King County Asks Federal Court to Stay Litigation in Anti-Terrorism Bus Advertisement Dispute; Opposition Filed

Seattle, Washington (October 29, 2013) — In a strange twist to a prominent free speech case, King County, Washington, filed a motion last week for a stay in litigation over the King County transit authorities refusal to run an anti-terrorism advertisement on its public transit buses.  The advertisement, which was sponsored by prominent human rights advocates Pamela Geller, Robert Spencer, and their organization, the American Freedom Defense Initiative (AFDI), displayed photographs of global terrorists from the FBI’s most wanted list, most of whom have Muslim names or are wanted for terrorist acts that were committed in the name of Islam.  King County allegedly denied the advertisement because it feared that it would be offensive to local Muslims. 

Oddly, King County only asked for the stay to take effect after the court rules on the plaintiffs’ motion for preliminary injunction, which asks the federal court to force the County to run the advertisements during the pendency of the litigation.  

On October 7, the American Freedom Law Center (AFLC), a national, nonprofit Judeo-Christian law firm, filed a federal civil rights lawsuit in the United States District Court for the Western District of Washington at Seattle on behalf of Geller, Spencer, and AFDI, challenging the speech restriction on constitutional grounds.  As part of its lawsuit, AFLC filed the motion for a preliminary injunction on October 9.

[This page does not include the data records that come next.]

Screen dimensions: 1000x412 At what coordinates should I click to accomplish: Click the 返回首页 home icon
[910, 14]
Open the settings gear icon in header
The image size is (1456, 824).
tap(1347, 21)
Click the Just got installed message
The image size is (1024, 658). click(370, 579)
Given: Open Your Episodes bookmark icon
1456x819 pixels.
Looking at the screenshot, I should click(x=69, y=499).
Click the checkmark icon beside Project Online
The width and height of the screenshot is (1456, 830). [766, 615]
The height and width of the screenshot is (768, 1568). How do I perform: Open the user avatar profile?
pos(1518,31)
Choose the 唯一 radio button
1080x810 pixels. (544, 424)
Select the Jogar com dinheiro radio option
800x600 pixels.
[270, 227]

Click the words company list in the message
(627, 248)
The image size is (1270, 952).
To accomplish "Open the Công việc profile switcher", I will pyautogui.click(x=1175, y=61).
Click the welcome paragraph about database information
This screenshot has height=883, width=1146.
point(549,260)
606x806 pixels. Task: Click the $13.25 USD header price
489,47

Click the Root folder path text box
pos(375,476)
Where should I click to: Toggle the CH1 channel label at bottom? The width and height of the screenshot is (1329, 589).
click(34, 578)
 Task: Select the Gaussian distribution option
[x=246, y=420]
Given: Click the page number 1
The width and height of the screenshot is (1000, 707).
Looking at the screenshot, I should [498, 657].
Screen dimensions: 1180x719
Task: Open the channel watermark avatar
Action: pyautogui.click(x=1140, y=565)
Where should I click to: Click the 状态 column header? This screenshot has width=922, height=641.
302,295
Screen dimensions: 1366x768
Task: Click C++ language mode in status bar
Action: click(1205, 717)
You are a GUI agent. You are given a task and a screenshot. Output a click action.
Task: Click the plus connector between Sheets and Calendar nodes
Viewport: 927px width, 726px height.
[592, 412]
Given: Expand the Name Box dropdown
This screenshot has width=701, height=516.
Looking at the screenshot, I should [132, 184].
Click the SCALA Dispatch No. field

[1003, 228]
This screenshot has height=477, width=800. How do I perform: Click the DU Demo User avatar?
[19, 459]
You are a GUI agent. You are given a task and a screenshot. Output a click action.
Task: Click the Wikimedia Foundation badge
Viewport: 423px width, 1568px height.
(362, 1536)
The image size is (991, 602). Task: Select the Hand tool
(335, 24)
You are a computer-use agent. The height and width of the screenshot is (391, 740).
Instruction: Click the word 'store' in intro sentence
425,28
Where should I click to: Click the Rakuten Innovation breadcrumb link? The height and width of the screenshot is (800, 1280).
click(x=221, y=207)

On October 27, AFLC filed an opposition to King County’s motion for a stay, arguing that the request is substantively deficient and therefore should be denied.  In addition, AFLC argued that staying the litigation would prolong King County’s unconstitutional speech restriction against Geller, Spencer, and AFDI.

David Yerushalmi, AFLC Co-Founder and Senior Counsel, commented: “Government violation of constitutional rights is neither trite nor compensable.  Indeed, the Supreme Court has long held that the loss of First Amendment freedoms, for even minimal periods of time, unquestionably constitutes irreparable injury.  Here, King County has no intent to resolve the grave constitutional claims in this case through the normal course of litigation; instead, it would rather file baseless motions in an effort to maintain its ongoing degradation of the First Amendment.”